Yes, one look at the rest of the teams jostling for a place in the quarter-finals might help to keep expectations in their place.

Just the very mention of the likes of Leverkusen and Lyon ought to be enough to restore some sense of reality given that both of those heavyweights have roughed Rangers up on their own pitch over the last couple of years.

And that’s before the likes of Barcelona, West Ham and serial winners of this competition, Sevilla, are factored into the equation.

Sevilla are Europa League specialists (Icon Sport via Getty Images)

That list alone tells you that Scotland’s champions should be winding in their necks at this level.

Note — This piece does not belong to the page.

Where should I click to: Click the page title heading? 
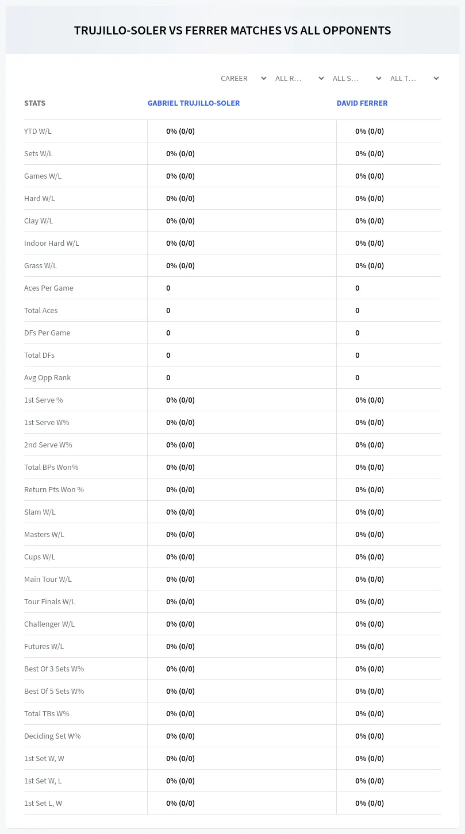(x=232, y=30)
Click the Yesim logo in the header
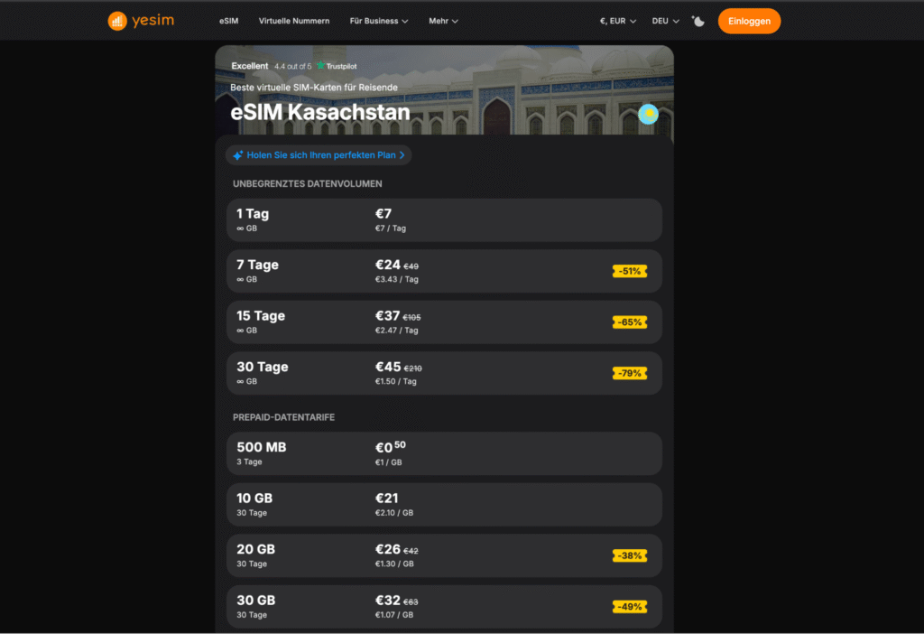Viewport: 924px width, 634px height. pos(140,20)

Yet it’s becoming harder and harder not to suspect that something bordering on the historic just might be brewing on Glasgow’s south side.

It just has that fatalistic feel to it, almost as if the stars are starting to align.

It happened to Celtic back in 2003 when they made it all the way to the final in Seville and, at the time, it too felt like something special was on the cards for Martin O’Neill and his players.

In fact, for those of us fortunate enough to have reported on that run, it felt like a once-in-a-lifetime achievement given that the days of watching one of our clubs trading blows against Europe’s best and competing with them for silverware seemed like they had gone for the rest of time.

But, five years later, Walter Smith managed to work a miracle of his own by leading a stubborn Rangers team way beyond its limitations and all the way to a final of their own in Manchester, despite being branded as ‘anti football’ earlier in the season by none other than Lionel Messi.

Smith was proud of that one. ‘He was right, we were anti football’, Smith used to grin with considerable satisfaction and understandably so given the way he managed to mould together a team that was way bigger and better than the sum of its parts.

But while that Rangers side bored their way through the pack before knocking out Fiorentina on penalty kicks in Florence in a thrilling finale to the second leg of the semi, this current lot are going about their business with an outrageous, free flowing sense of flamboyance by comparison.

Where Smith’s team could be a hard watch, Van Bronckhorst’s side is rapidly becoming a must watch on these Thursday night specials.

The beating they dished out to Dortmund over two legs was true box office stuff.

But to follow that up by unleashing 50 shades of mayhem during Thursday night’s romp over Red Star?

That really was a mind altering display and it’s performances like that – when nothing appears to make any sense at all – which cause perceived logic to be called into question.

So, yes, it does feel as if Rangers might have some miles left in the tank ahead of the return trip to Belgrade this week, even if it would be a mistake to go there thinking all the heavy lifting has already been done.

That the Serbs had the ball in the back of Allan McGregor’s net on three separate occasions – only to have each of them wiped out by a linesman’s flag – is all the reminder needed of the threat which Red Star still carry into Thursday’s second leg.

Should the home side score first and score early then the situation will suddenly become a great deal more complicated and nervy than it seemed when the final whistle sounded last Thursday.

But, even so, there is an energy and exuberance about the way in which Rangers are handling these ties which evokes confidence.

In fact, they might even be better equipped for playing away from home, such is the speed and power with which they can hit opponents on the break.

It was all too much for Dundee as the Light Blues picked up where they left off in midweek.

And that emphatic return to domestic duties – coupled with a sighting of the lesser spotted Aaron Ramsey – also suggests that Rangers might finally be finding some momentum at a critical moment in the season.

They’ve coughed and spluttered along the way and often struggled to replicate their European performances back on home soil.

But now that they find themselves motoring so close to a place in history, it would seem unwise to be writing anything off just yet.